* **What you will do**: Scan the records below. Copy every line in which the word "beside" appears.

.....

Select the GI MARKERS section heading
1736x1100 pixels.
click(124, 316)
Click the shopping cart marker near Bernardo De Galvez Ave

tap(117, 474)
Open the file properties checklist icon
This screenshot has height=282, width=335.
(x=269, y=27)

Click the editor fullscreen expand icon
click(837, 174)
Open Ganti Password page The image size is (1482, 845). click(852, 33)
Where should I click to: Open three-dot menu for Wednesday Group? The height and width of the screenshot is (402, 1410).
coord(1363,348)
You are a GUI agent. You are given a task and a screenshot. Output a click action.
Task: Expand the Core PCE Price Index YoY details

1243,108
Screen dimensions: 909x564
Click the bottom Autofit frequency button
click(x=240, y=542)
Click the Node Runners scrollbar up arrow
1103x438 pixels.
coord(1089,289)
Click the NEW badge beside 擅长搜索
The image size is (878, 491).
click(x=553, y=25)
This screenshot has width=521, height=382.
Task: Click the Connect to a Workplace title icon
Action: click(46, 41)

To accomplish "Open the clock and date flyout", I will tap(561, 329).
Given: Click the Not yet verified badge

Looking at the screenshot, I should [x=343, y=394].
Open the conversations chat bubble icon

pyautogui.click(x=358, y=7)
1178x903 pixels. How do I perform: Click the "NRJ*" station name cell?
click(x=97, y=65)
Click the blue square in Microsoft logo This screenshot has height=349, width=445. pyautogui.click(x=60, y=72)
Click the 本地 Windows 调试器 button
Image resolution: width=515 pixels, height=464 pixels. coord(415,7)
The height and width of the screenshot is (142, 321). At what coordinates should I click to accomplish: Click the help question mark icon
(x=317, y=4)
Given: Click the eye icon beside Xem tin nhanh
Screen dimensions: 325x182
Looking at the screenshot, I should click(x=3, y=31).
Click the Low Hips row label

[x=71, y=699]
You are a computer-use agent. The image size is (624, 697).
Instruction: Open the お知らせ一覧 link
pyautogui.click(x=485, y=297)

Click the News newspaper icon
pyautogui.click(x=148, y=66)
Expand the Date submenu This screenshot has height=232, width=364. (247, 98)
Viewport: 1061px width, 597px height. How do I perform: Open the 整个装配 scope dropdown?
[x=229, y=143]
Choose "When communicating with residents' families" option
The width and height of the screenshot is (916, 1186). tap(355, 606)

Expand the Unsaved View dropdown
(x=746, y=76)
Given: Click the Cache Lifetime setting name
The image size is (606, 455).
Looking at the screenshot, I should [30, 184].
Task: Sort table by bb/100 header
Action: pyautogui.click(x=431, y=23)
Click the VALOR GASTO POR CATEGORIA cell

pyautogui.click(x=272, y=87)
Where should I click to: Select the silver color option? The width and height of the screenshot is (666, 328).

.....

* **Finished task**:
Click the NEW badge beside 擅长搜索
Given: Click the eye icon beside Xem tin nhanh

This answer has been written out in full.